Harry Potter e il prigioniero di Azkaban

Harry Potter and the Prisoner of Azkaban (USA/GB, 2004)
di Alfonso Cuarón

con Daniel Radcliffe, Rupert Grint, Emma Watson, Gary Oldman, David Thewlis, Alan Rickman, Robbie Coltrane, Michael Gambon, Emma Thompson

Dopo i due orrendi, piatti e noiosissimi film di Chris Columbus, finalmente Harry Potter viene preso in mano da un regista con le palle e trova una sua identità, forse non destinata a durare, dato il successivo nuovo cambio dietro alla macchina da presa, ma certo convincente. E meno male, visto che i primi due episodi mi erano piaciuti tanto da farmi passare la voglia di andare al cinema per i due successivi.

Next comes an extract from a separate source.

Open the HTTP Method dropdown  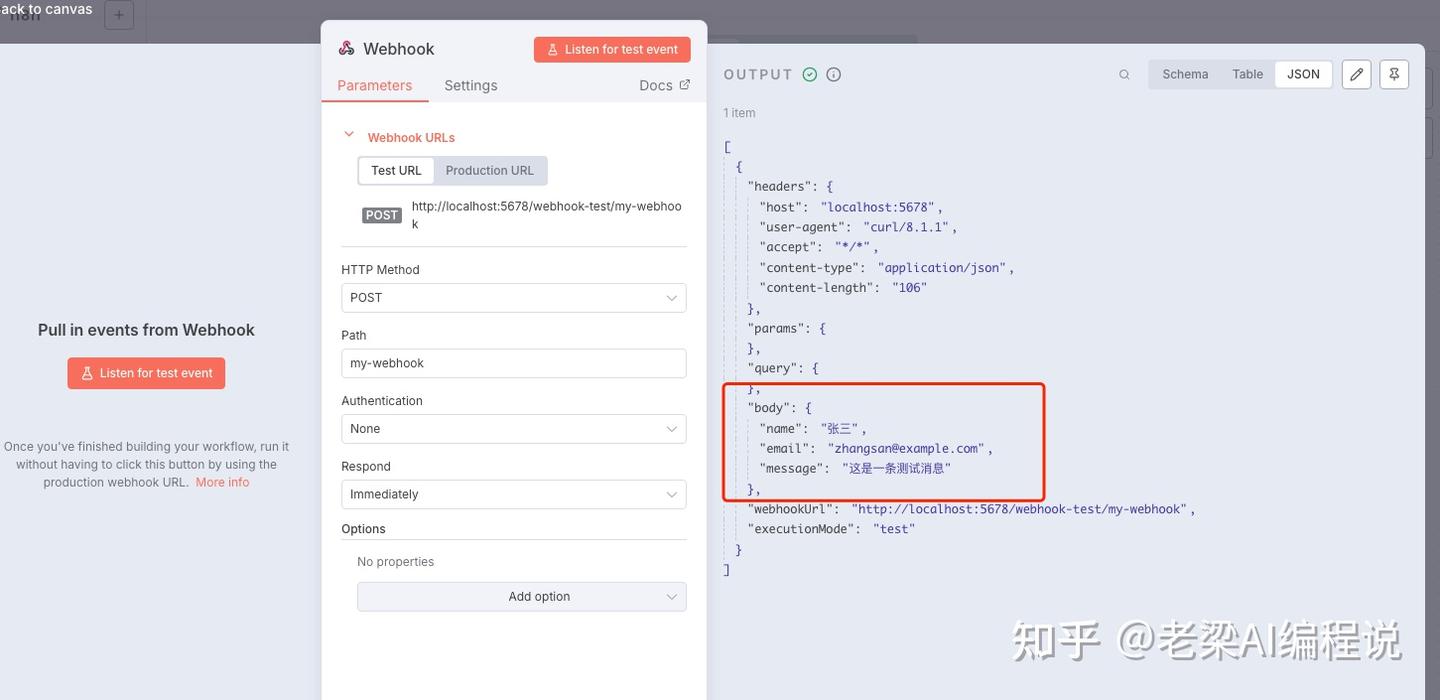512,296
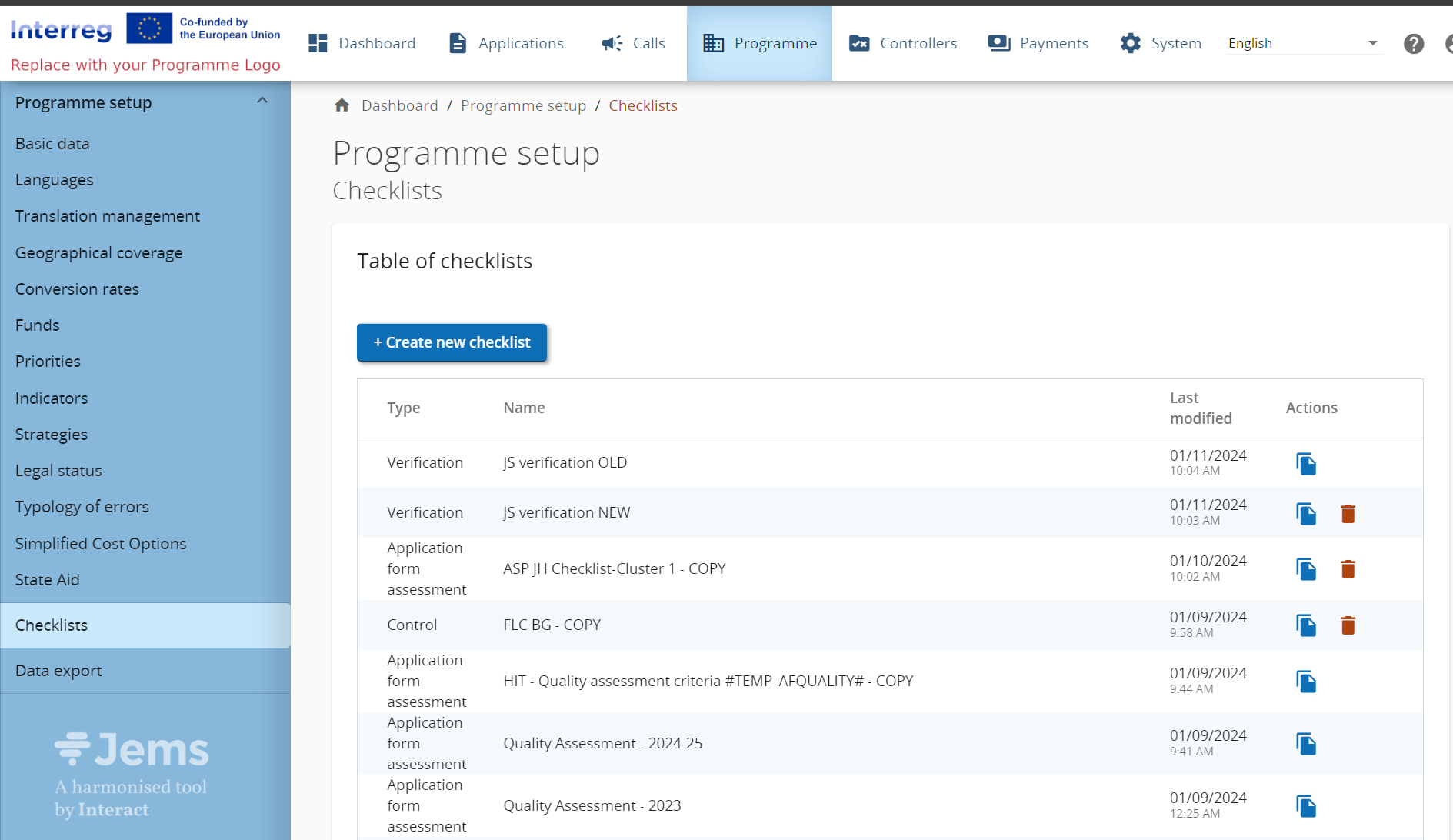Copy the JS verification OLD checklist
Image resolution: width=1453 pixels, height=840 pixels.
pos(1306,464)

Cuarón regala ai personaggi delle psicologie, mostra di avere un’idea di cinema, abbandona i toni eccessivamente addolciti dei primi due episodi e confeziona un film elegante, curato, solido nella sceneggiatura e debole solo nella parte finale, che non riesce a offrire la giusta emotività, forse per un’eccessiva fretta nel tirare le fila.

Certo, aiutano i primi effetti speciali davvero convincenti della serie e più in generale la crescita dei personaggi, che meglio si prestano a tematiche non dico adulte, ma quantomeno interessanti. Ma i meriti dell’uomo dietro alla macchina da presa sono evidenti, anche nella bravura con cui dirige un cast davvero azzeccato e in parte. Cast che fra l’altro mi sono gustato per la prima volta in originale, apprezzando finalmente gli effetti dell’imposizione della Rowling sull’utilizzo di soli attori britannici.

Insomma, il terzo Harry Potter è un bel passo avanti. Non che ci volesse molto.